胸部真实边界的肺通气电阻抗变化动态仿真研究

Dynamic simulating on impedance changes of lung ventilation in chest model with real shape

目的:利用计算机仿真得到肺部在生理、病理状态下,肺通气、肺气肿和肺部肿瘤发展过程引起的体表电阻抗改变,为胸部的阻抗成像技术提供理论指导。方法:利用COMSOL Multi-physics多物理场计算平台,以胸部CT图像为依据,建立二维真实边界的胸部电阻抗动态变化模型,体表电极16个、激励电流0.5 mA,对向驱动临近测量模式,通过参数动态扫描,仿真获得肺通气、不同面积的单侧肺气肿及不同程度的肺肿瘤发生时,阻抗测量中胸部体表电极上的电位变化情况。结果:肺通气量和肺气肿面积增大时,引起肺整体或局部电导率降低,从而导致体表相邻电极的电势差绝对值增大;肺肿瘤引起局部电导率增大,导致相邻电极的电势差绝对值减小。结论:利用现有的软件平台,基于参数扫描方法,可直观地对胸部及组织生理、病理的参数变化引起的阻抗改变进行动态仿真,为胸部阻抗成像的定性和定量分析打下了基础,也为脑部、腹部阻抗成像的动态仿真研究提供了有效的方法。

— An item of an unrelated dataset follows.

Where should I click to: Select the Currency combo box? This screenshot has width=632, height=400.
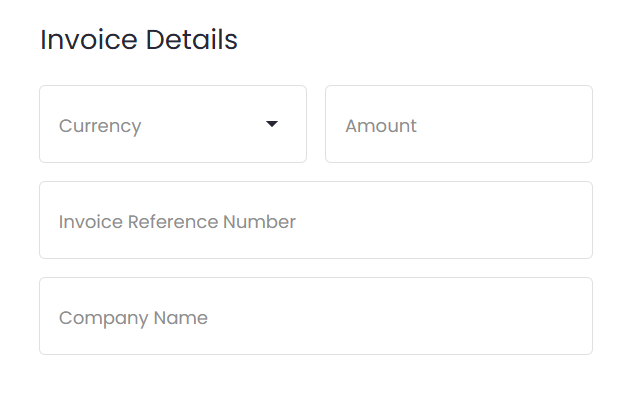[x=172, y=124]
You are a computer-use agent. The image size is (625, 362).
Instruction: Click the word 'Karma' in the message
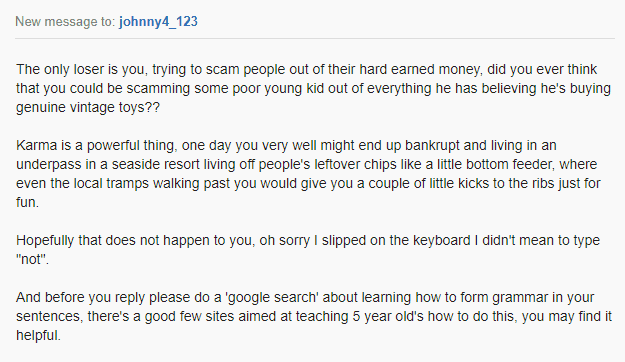click(x=37, y=145)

Objective Through computer simulation to obtain surface electrical impedance changes in lung under physiological and pathological conditions, such as lung ventilation, pulmonary emphysema and lung tumor development processes, etc, so as to provide theoretical guidance for chest electrical impedance tomography （EIT）. Methods With COMSOL Multi-physics computing platform and chest CT images, the two-dimensional chest electrical impedance dyn- amic change model was built up with real boundary, with 16 surface electrodes, 0.5 mA driving current and polar- driving adjacent-measuring mode. Through dynamic parameter scanning （DPS） method, the potential changes of surface electrodes during chest impedance measurement were obtained by dynamically simulating the lung ventilation, unilateral pulmonary emphysema with different sizes and lung tumor with different stages. Results The volume increasing of lung ventilation and pulmonary emphysema led the total or local lung conductivity decreasing, thus caused the abstract value of the potential differences between adjacent electrodes increased, while lung tumor led local lung conductivity increasing, and that of the potential differences between adjacent electrodes decreased. Concluslon Based on the software platform and the DPS method, the impedance changes caused by chest and tissue＇s physiological or pathological parameters can be simulated directly, which not only lays a foundation of qualitative and quantitative analysis of the chest EIT, but also provides an effective method for dynamic simulation of brain and abdominal EIT.